Think about it: These days, most poor families in the West have phones, TVs, washing machines and cars. The tap water is clean, and the food is safe to eat. We’re not trying to play down the problem of poverty, but these conditions are a vast improvement over those in, say, the 1950s.
The value of the global economy hardly changed  before 1800. Though there were periods when things got a bit better or worse, the average person in 1800 wasn’t much better off than the average person in 100,000 BC. British journalist Matt Ridley has sought  to show that people today are actually richer than Louis XIV was in 1700, when he was the world’s wealthiest man. He ate off gold plates, true, but his array of choices was startlingly paltry compared to the overwhelming selection in your average grocery store. King Louis might have had a tailor, a chauffeur and 500 other servants, but today we all do, in the form of clothing stores and budget airlines.

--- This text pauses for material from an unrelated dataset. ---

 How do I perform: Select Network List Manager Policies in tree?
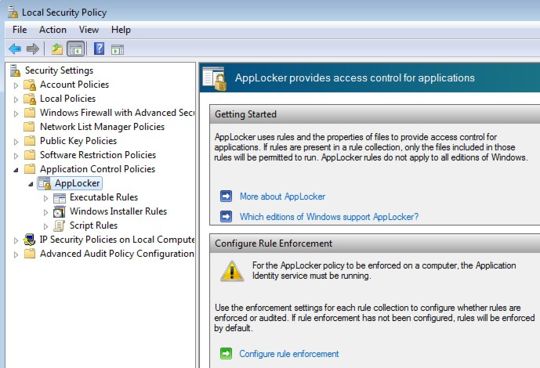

The Industrial Revolution changed everything. People moved to the cities. Public health improved. Schools were built. In the last two centuries the economy has grown spectacularly and everyone has profited. We at The Intelligent Optimist know full well there’s more to life than a big bank balance, but we recognize that economic growth is an important precondition for the pursuit of happiness.
Of course, the recent crisis has left its mark on global economic figures. But those numbers aren’t actually that bleak. In 2003, the per capita gross national product in the global population was below $6,000; eight years later, it topped $10,000. It fell in just one year, 2008. Most of that growth has occurred in countries like China, India and Africa, where approximately half the world’s people live.
And we can expect more growth. The fourth Intergovernmental Panel on Climate Change’s climate report sketched a few possible future scenarios. In even the gloomiest—in which the authors assumed a population explosion, minimal technological progress and the lowest standard of living—the forecasted annual growth was 1 percent in rich countries and 2.3 percent in poor ones. At that rate, by century’s end our great-grandchildren in rich nations will be two and a half times wealthier than we are, and those in poor countries will be at least nine times wealthier than their counterparts today. That strikes us as reason to be hopeful. In our opinion, the world is getting richer.